3.4. Performance Comparison with Other Methods

In this section, to demonstrate the superiority of our method; the CSP-SegPseP-SegACP is further compared with the other recently reported prediction methods on the same datasets. We select the accuracy of each class and overall accuracy as evaluation indexes that are summarized in Table 5. The compared methods include other competitive PSSM-based methods such as PSSM-S [36], LCC-PSSM [25], MBMGAC-PSSM [40], RPSSM [34], AADP-PSSM [15], AAC-PSSM-AC [17], AATP [33], PsePSSM [41], Xia et al. [42], and MEDP [35], which are recently reported protein structural classes prediction methods based on the evolutionary information represented in the form of PSSM. MBMGAC-PSSM is our other method by fusing three autocorrelation descriptors and PSSM. RPSSM and PsePSSM are the submodels from PSSS-PSSM [34] and PSSS-PsePSSM [41], respectively.

As listed in Table 5, among these PSSM-based methods, our method achieves the competitive overall prediction accuracies for 1189, 25PDB, and 640 datasets.

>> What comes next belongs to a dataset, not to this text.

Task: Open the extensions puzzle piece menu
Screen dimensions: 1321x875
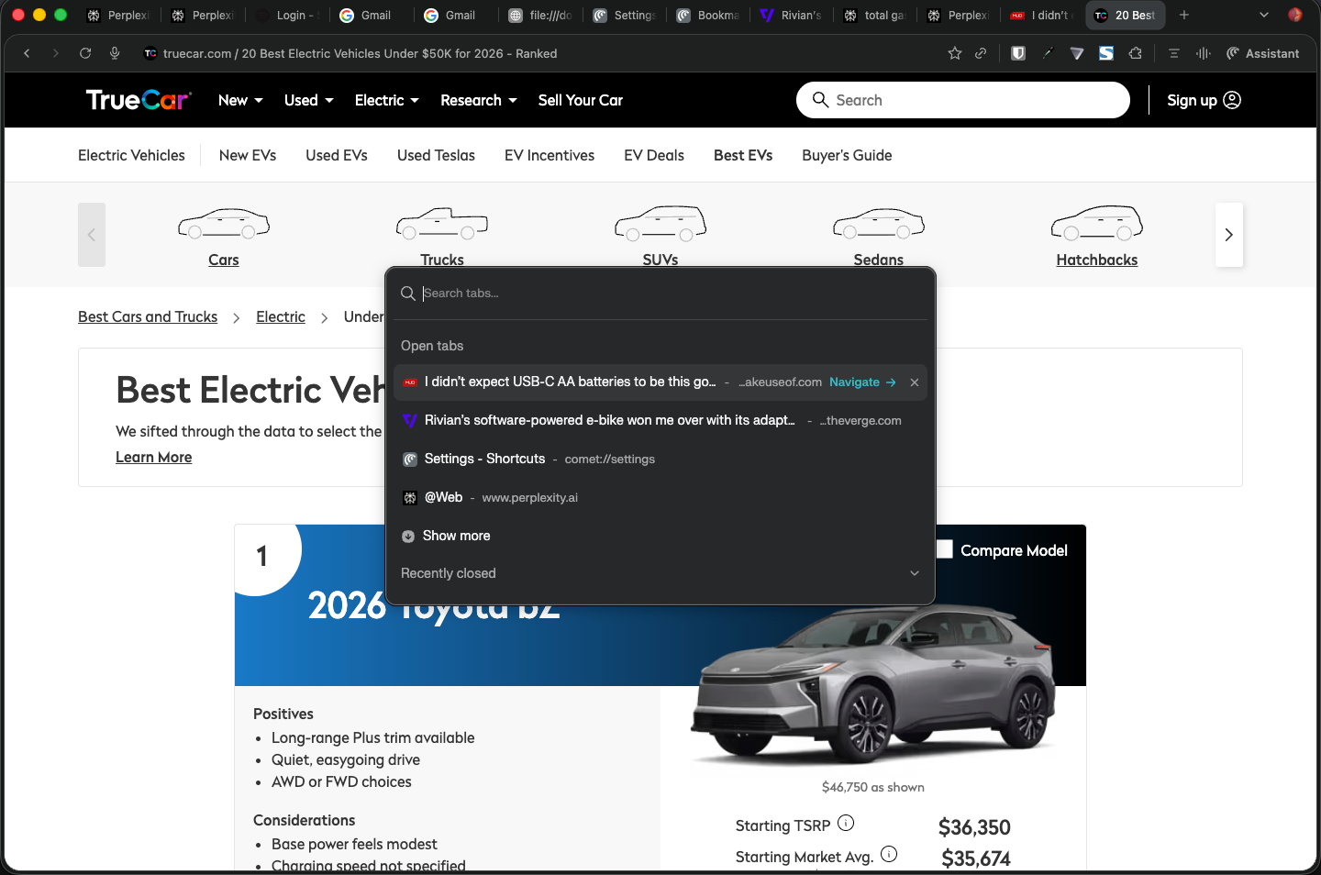Action: tap(1136, 53)
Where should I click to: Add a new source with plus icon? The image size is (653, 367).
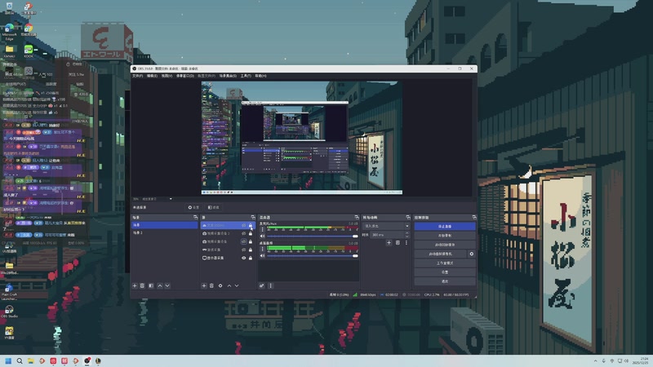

For 1189 dataset, the overall accuracies are separately 2.7% and 1.7% lower than the previous two better-performing results that are obtained by LCC-PSSM and PSSM-S methods. However, the overall accuracy for 1189 dataset outperforms the accuracies of the other seven PSSM-based methods. For 25PDB dataset, the OA is only 1.7% lower than the previous best-performing result that is calculated by PSSM-S method. For other nine PSSM-based methods, our method achieves the highest overall prediction accuracy with improvement of 9.4–27.6%. Referring to class, our method achieves the highest result and the accuracy reaches 92.5%. For 640 dataset, although the OA is lower than that for LCC-PSSM and MBMGAC-PSSM, our method still obtains the satisfactory result. The facts sufficiently show that our proposed method successfully extracts the information hidden in the PSSM.

4. Conclusions

In this paper, the main contribution is to construct a 700D feature vector by three descriptors: consensus sequence- (CS-) PSSM, PsePSSM, and autocovariance transformation (ACT) based on segmented PSSM. While CS-PSSM reflects the global information, segmented PsePSSM and segmented ACT represent the local sequence-order information. Then 224 features are selected by using PCA. The SVM classifier and the jackknife test are employed to predict and evaluate the method on three benchmark datasets: 1189, 25PDB, and 640 datasets, with sequence similarity lower than 40%, 25%, and 25%, respectively. The experiment indicates that our approach can be used as a reliable tool and an excellent alternative for the accurate prediction of protein structural classes for low-similarity datasets. We shall make efforts in our future task to provide a public accessible web-server for the method presented in this paper. The codes are written in MATLAB language and can be downloaded from http://web.xidian.edu.cn/slzhang/paper.html.

Conflict of Interests

The authors declare that there is no conflict of interests regarding the publication of this paper.

Acknowledgments

The authors would like to thank the anonymous reviewers for their helpful comments on our paper. This work was supported by the National Natural Science Foundation of China (nos. 61373174 and 11326201), the Fundamental Research Funds for the Central Universities (no. JB140703), and the Natural Science Basic Research Plan in Shaanxi Province of China (no. 2015JQ1010).